In fairness, these quotes pre-date the High Court decision on the Malaysia Solution, and these commentators have since become pessimistic about Gillard's prospects. The asylum-seeker mess, more bad polls and the Craig Thomson fiasco have combined to produce a dose of reality in most political commentary. But it seems, yet again, the public was months ahead of much of the media in drawing their conclusions. In fact, the awakening of much of the Canberra media cohort seems to have been led by Labor's descent in the polls.

Some progressive commentary still suggests it has all been unfair on Gillard.

The ABC's Richard Glover defended her this month in The Sydney Morning Herald, making excuses for her broken promises, asylum-seeker mess and loyalty to Thomson. "Why is she getting so much more heat than other politicians who have made mistakes?" Glover asked. "The role of the press gallery, as someone once said, is to come down from the hills after the battle is over and bayonet the already dying."

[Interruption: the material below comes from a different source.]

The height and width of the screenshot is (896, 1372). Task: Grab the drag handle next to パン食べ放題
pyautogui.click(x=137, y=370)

Well, no. But it does have an important role to try to connect voters to political reality, and vice versa.

Along with Glover-like sympathy for Gillard, the "love" media has switched to a new narrative, which amounts to "a pox on both your houses". Stretched to find anything positive to say about Labor, they tend to deplore the parlous state of politics, in which both sides are now deemed to be letting the nation down. "Why did Canberra this week feel like a grudge match between the Visigoths and the Zombies?" Annabel Crabb asks on ABC Online's The Drum. "What the hell is going on with the people we elected to the 150 seats of the House of Representatives a year-and-a-bit ago?"

In searching for answers on the big issues of asylum-seekers and climate change, the missing answer is that the government might lack authority for implementing positions it opposed at the last election.

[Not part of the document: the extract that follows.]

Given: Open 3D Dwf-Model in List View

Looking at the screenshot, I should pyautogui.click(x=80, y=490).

ABC TV's Insiders program yesterday spent virtually its entire hour discussing the apparently reprehensible tactics of the opposition. Four journalists and a cartoonist seemed to believe the man with the insurmountable problem in politics at present is the "negative" Opposition Leader.

A new arrival in Australia would have been left with the impression that Tony Abbott is an objectionable opportunist blocking a government's mandate to impose a carbon tax and send asylum-seekers to Malaysia.

The futility of this Canberra play-acting is obvious. The electorate is not stupid.

Most voters are fully aware that Gillard promised not to introduce a carbon tax and not to send asylum-seekers to countries that are not signatories to the UN refugees convention.

Forget about the right side of history. Whatever your view on the merits of the policies, most voters can see Abbott is on the right side of the electoral mandate. He is abrasive but he is doing what he pledged.

Yet we see the daily absurdity of journalists who built reputations on diatribes against John Howard's offshore processing and the electoral overreach of Work Choices now arguing passionately for the adoption of the Malaysia Solution and mocking the Coalition for opposing a carbon tax that both main parties ruled out before the election.

It truly has become topsy-turvy world. In the real world, voters seem either to be disappointed about how the government has turned out, keen to put Labor out of its misery, or just underwhelmed and disengaged. You don't need polls to work that out.

But airing these media issues is important on two counts. First, because an entrenched disconnect between the press gallery and the mainstream Australians it is supposed to serve cannot help democracy.

And, second, because at a time when the government is exhibiting an extraordinary antipathy towards News Limited over an alleged political agenda, we need to consider whether this may have less to do with one media company shaping political events and more to do with other media missing them.